Exercise goal ▸ Each line from the one containing "Task: Click the Scan 2 legend circle" to the end of the entries is to be repeated exactly, and no other line.

Source data ▸
Segment Open
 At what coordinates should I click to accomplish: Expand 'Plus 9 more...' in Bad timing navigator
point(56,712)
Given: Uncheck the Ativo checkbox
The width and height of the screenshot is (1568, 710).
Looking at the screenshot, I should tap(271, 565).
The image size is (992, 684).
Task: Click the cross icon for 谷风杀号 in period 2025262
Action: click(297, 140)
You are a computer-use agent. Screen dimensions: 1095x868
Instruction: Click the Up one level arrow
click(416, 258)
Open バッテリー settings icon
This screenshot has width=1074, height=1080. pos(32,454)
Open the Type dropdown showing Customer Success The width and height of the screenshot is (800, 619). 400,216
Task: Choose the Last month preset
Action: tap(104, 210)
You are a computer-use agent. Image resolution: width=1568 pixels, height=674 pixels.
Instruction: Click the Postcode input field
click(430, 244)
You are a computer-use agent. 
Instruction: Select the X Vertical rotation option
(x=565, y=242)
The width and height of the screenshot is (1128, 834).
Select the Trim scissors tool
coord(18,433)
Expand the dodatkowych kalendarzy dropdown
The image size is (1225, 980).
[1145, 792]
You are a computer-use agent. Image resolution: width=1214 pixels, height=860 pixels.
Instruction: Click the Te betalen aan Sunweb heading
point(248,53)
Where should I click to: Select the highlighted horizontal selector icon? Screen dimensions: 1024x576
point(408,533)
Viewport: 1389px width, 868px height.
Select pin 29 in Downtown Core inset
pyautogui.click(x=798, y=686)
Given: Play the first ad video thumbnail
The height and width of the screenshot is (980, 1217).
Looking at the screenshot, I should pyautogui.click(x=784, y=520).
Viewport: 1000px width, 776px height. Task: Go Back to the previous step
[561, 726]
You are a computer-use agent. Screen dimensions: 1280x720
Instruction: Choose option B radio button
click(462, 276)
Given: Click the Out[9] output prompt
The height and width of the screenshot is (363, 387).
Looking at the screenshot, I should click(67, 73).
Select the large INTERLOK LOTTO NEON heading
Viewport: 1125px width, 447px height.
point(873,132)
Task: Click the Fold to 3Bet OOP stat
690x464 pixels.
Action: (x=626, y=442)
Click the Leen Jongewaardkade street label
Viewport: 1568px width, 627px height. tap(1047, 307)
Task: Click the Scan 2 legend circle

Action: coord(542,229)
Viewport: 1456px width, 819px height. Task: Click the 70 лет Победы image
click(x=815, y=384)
Segment Closed
Task answer ▸
Task: Click the Scan 2 legend circle

Action: coord(542,229)
Viewport: 1456px width, 819px height. Task: Click the 70 лет Победы image
click(x=815, y=384)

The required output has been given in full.